Work to complete - The result should be the lines from the one holding "Click the robot assistant floating icon" to the final line of the records, retyped exactly.

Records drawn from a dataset
• • • • •
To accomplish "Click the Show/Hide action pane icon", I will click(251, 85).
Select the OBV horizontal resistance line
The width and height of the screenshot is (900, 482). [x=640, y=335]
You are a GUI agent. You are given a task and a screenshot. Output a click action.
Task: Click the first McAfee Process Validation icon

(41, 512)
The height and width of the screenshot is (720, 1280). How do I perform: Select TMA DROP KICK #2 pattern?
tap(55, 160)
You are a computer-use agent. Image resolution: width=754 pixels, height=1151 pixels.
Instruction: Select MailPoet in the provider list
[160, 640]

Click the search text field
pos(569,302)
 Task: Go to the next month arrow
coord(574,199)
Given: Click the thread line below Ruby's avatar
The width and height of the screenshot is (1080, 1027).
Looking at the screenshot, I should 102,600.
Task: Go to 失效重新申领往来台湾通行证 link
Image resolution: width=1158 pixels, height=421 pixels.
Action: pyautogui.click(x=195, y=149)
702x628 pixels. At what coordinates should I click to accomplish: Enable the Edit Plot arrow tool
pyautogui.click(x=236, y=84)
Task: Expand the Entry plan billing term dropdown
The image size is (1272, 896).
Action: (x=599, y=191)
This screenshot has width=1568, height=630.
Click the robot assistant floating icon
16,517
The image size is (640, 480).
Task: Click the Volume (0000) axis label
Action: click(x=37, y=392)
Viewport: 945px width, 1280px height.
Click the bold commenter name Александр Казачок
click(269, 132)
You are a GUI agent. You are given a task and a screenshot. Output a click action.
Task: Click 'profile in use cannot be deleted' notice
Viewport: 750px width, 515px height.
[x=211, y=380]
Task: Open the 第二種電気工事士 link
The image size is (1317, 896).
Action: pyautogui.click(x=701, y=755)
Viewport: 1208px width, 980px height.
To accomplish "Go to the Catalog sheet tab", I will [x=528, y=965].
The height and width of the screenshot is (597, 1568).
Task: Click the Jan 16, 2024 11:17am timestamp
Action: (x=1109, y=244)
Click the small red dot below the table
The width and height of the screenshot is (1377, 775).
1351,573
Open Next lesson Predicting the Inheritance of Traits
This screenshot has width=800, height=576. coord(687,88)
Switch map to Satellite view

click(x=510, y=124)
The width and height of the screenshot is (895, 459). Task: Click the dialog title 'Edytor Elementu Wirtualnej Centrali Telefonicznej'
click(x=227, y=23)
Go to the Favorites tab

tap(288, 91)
• • • • •
Solution -
Click the robot assistant floating icon
16,517
The image size is (640, 480).
Task: Click the Volume (0000) axis label
Action: click(x=37, y=392)
Viewport: 945px width, 1280px height.
Click the bold commenter name Александр Казачок
click(269, 132)
You are a GUI agent. You are given a task and a screenshot. Output a click action.
Task: Click 'profile in use cannot be deleted' notice
Viewport: 750px width, 515px height.
[x=211, y=380]
Task: Open the 第二種電気工事士 link
The image size is (1317, 896).
Action: pyautogui.click(x=701, y=755)
Viewport: 1208px width, 980px height.
To accomplish "Go to the Catalog sheet tab", I will [x=528, y=965].
The height and width of the screenshot is (597, 1568).
Task: Click the Jan 16, 2024 11:17am timestamp
Action: (x=1109, y=244)
Click the small red dot below the table
The width and height of the screenshot is (1377, 775).
1351,573
Open Next lesson Predicting the Inheritance of Traits
This screenshot has width=800, height=576. coord(687,88)
Switch map to Satellite view

click(x=510, y=124)
The width and height of the screenshot is (895, 459). Task: Click the dialog title 'Edytor Elementu Wirtualnej Centrali Telefonicznej'
click(x=227, y=23)
Go to the Favorites tab

tap(288, 91)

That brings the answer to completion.